**EXTRACTED MATERIAL:**
▽
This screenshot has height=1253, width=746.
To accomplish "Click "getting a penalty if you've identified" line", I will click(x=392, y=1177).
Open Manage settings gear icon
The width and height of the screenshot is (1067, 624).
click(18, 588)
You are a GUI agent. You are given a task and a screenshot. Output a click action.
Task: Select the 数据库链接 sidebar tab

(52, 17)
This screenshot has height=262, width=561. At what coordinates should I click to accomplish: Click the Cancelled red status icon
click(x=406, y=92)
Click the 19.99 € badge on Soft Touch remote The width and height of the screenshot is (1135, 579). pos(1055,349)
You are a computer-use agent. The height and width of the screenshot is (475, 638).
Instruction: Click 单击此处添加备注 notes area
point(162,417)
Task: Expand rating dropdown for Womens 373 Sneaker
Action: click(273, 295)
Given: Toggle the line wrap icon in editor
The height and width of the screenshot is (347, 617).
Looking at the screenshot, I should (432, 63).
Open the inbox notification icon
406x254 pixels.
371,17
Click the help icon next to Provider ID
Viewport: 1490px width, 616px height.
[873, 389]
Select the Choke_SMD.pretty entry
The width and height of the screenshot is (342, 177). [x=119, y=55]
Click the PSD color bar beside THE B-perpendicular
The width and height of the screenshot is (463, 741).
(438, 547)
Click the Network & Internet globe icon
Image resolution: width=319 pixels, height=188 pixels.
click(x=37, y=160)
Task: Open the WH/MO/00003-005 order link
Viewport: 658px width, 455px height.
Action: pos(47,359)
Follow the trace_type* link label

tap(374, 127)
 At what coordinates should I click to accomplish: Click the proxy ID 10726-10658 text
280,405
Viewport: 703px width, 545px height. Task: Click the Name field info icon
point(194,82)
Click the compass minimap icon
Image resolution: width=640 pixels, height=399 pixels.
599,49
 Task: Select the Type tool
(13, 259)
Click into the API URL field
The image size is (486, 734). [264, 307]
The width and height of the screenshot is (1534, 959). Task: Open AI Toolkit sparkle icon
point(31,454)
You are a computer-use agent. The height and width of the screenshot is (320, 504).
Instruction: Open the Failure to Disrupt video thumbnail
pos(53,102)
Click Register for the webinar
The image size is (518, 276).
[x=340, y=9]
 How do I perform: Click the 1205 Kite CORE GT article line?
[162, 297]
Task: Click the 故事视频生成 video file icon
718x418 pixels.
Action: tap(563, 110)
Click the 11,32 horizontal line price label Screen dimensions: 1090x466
△
**WHAT IS REQUIRED:**
Transcribe exactly, and only, the lines from the one holding "Task: Click the 故事视频生成 video file icon" through the final line of the listing.

**EXPECTED OUTPUT:**
Task: Click the 故事视频生成 video file icon
718x418 pixels.
Action: tap(563, 110)
Click the 11,32 horizontal line price label Screen dimensions: 1090x466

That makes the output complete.